If you really want to do that, though, a "date" table seems your best option. To make it a bit nicer, you could generate it on the fly, using i.e. your DB's date functions and a derived table.
I had to do exactly the same thing recently. This is how I did it in T-SQL (
YMMV on speed, but I've found it performant enough over a coupla million rows of event data):
DECLARE #DaysTable TABLE ( [Year] INT, [Day] INT )
DECLARE #StartDate DATETIME
SET #StartDate = whatever
WHILE (#StartDate <= GETDATE())
BEGIN
INSERT INTO #DaysTable ( [Year], [Day] )
SELECT DATEPART(YEAR, #StartDate), DATEPART(DAYOFYEAR, #StartDate)
SELECT #StartDate = DATEADD(DAY, 1, #StartDate)
END
-- This gives me a table of all days since whenever
-- you could select #StartDate as the minimum date of your usage log)
SELECT days.Year, days.Day, events.NumEvents
FROM #DaysTable AS days
LEFT JOIN (
SELECT
COUNT(*) AS NumEvents
DATEPART(YEAR, LogDate) AS [Year],
DATEPART(DAYOFYEAR, LogDate) AS [Day]
FROM LogData
GROUP BY
DATEPART(YEAR, LogDate),
DATEPART(DAYOFYEAR, LogDate)
) AS events ON days.Year = events.Year AND days.Day = events.Day
Create a memory table (a table variable) where you insert your date ranges, then outer join the logins table against it. Group by your start date, then you can perform your aggregations and calculations.

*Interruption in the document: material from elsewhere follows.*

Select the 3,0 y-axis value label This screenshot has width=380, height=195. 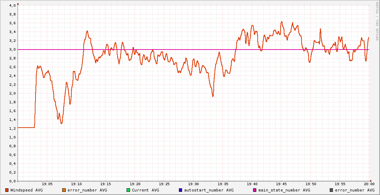(x=12, y=50)
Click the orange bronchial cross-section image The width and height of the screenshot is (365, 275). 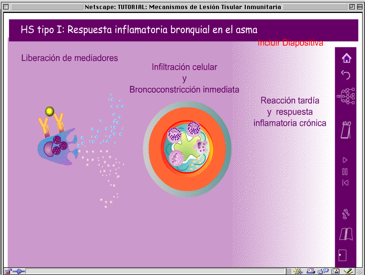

The strategy I normally use is to UNION with the opposite of the query, generally a query that retrieves data for rows that don't exist.
If I wanted to get the average mark for a course, but some courses weren't taken by any students, I'd need to UNION with those not taken by anyone to display a row for every class:
SELECT AVG(mark), course FROM `marks`
UNION
SELECT NULL, course FROM courses WHERE course NOT IN
(SELECT course FROM marks)
Your query will be more complex but the same principle should apply. You may indeed need a table of dates for your second query
Option 1
You can create a temp table and insert dates with the range and do a left outer join with the usagelog
Option 2
You can programmetically insert the missing dates while evaluating the result set to produce the final output
WITH q(n) AS
(
SELECT 0
UNION ALL
SELECT n + 1
FROM q
WHERE n < 99
),
qq(n) AS
(
SELECT 0
UNION ALL
SELECT n + 1
FROM q
WHERE n < 99
),
dates AS
(
SELECT q.n * 100 + qq.n AS ndate
FROM q, qq
)
SELECT COUNT(userid) as numlogins,
COUNT(DISTINCT userid) as numusers,
CAST('2000-01-01' + ndate AS DATETIME) as date
FROM dates
LEFT JOIN
usagelog
ON entryts >= CAST('2000-01-01' AS DATETIME) + ndate
AND entryts < CAST('2000-01-01' AS DATETIME) + ndate + 1
GROUP BY
ndate
This will select up to 10,000 dates constructed on the fly, that should be enough for 30 years.
SQL Server has a limitation of 100 recursions per CTE, that's why the inner queries can return up to 100 rows each.
If you need more than 10,000, just add a third CTE qqq(n) and cross-join with it in dates.